FIG. 5 is the structure of a light emitting pixel according to an exemplary embodiment of the present invention;

FIG. 6 is a timing diagram showing an example of a frame to drive the light emitting pixel of FIG. 5;

FIG. 7 is a timing diagram showing an example of the address period of FIG. 6;

FIG. 8 is a timing diagram showing an example of driving the light emitting pixel of FIG. 6 in a light emitting period;

FIG. 9 is a voltage waveform diagram for explaining a method for driving the light emitting pixel of FIG. 5 in a light emitting period;

FIG. 10 illustrates the structure of a light emitting pixel according to an exemplary embodiment of the present invention;

FIG. 11 is a voltage waveform diagram for explaining a method for driving the light emitting pixel of FIG. 10 in a light emitting period;

FIG. 12 illustrates the structure of a light emitting pixel according to an exemplary embodiment of the present invention;

FIG. 13 is a voltage waveform diagram for explaining an exemplary embodiment of the present invention of a method for driving the light emitting pixel of FIG. 12 in a light emitting period;

FIG. 14 is a voltage waveform diagram for explaining an exemplary embodiment of the method for driving the light emitting pixel of FIG. 12 in a light emitting period;

FIG. 15 illustrates the structure of a light emitting pixel according to an exemplary embodiment of the present invention;

FIG. 16 is a voltage waveform diagram for explaining an exemplary embodiment of the present invention of a method for driving the light emitting pixel of FIG. 15 in a light emitting period; and

FIG. 17 is a voltage waveform diagram for explaining an exemplary embodiment of the present invention of the method for driving the light emitting pixel of FIG. 15 in a light emitting period.

DETAILED DESCRIPTION OF EXEMPLARY EMBODIMENTS

The attached drawings for illustrating exemplary embodiments of the present invention are referred to in order to gain a sufficient understanding of the present invention, the merits thereof, and the objectives accomplished by the implementation of the present invention.

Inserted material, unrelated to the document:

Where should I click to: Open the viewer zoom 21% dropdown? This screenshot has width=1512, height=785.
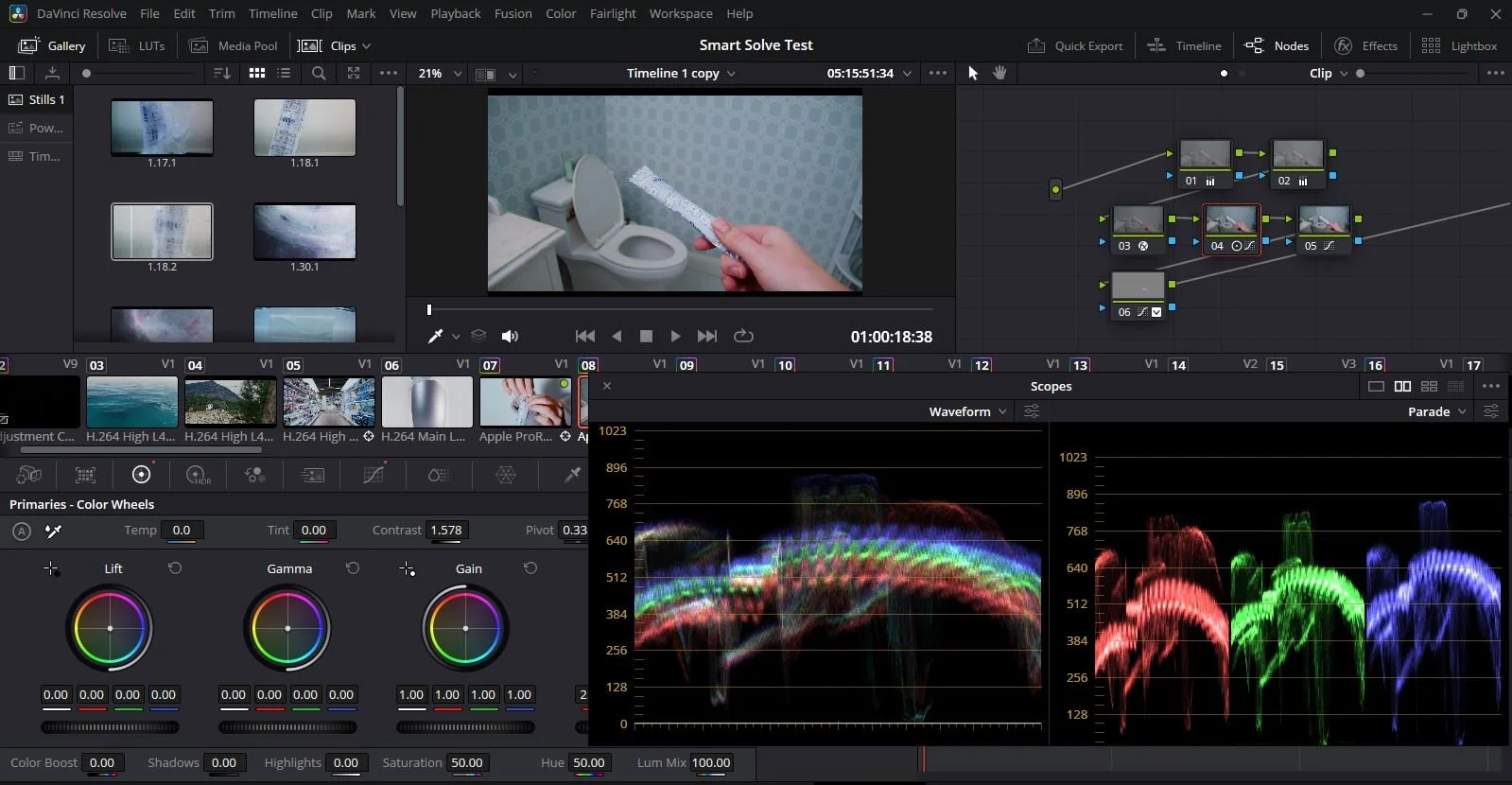(440, 73)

Hereinafter, the present invention will be described in detail by explaining exemplary embodiments of the invention with reference to the attached drawings. Like reference numerals in the drawings denote like elements.

FIG. 4 is a block diagram of a display apparatus according to an exemplary embodiment of the present invention. Referring to FIG. 4, a display apparatus 20 according to an exemplary embodiment of the present invention includes a controller 21, a scan driver 22, a data driver 23, a voltage generation circuit 24, and an AMOLED panel 27. Although in FIG. 4 the voltage generation circuit 24 is shown as a circuit separated from the data driver 23, the voltage generation circuit 24 can be embodied in the controller 21, the scan driver 22, or the data driver 23 according to a variety of exemplary embodiments of the present invention.

The AMOLED panel 27 includes a plurality of data lines, a plurality of scan lines, and a plurality of light emitting pixels. Each of the light emitting pixels can be embodied by each of light emitting pixels 100, 200, 300, and 400 respectively shown in FIGS. 5, 10, 12, and 15. The controller 21 outputs a corresponding one of first, second, and third timing control signals Tc1, Tc2, and Tc3 to control the operational timing of the display apparatus 20 to a corresponding one of the scan driver 22, the data driver 23, and a control signal generator 25.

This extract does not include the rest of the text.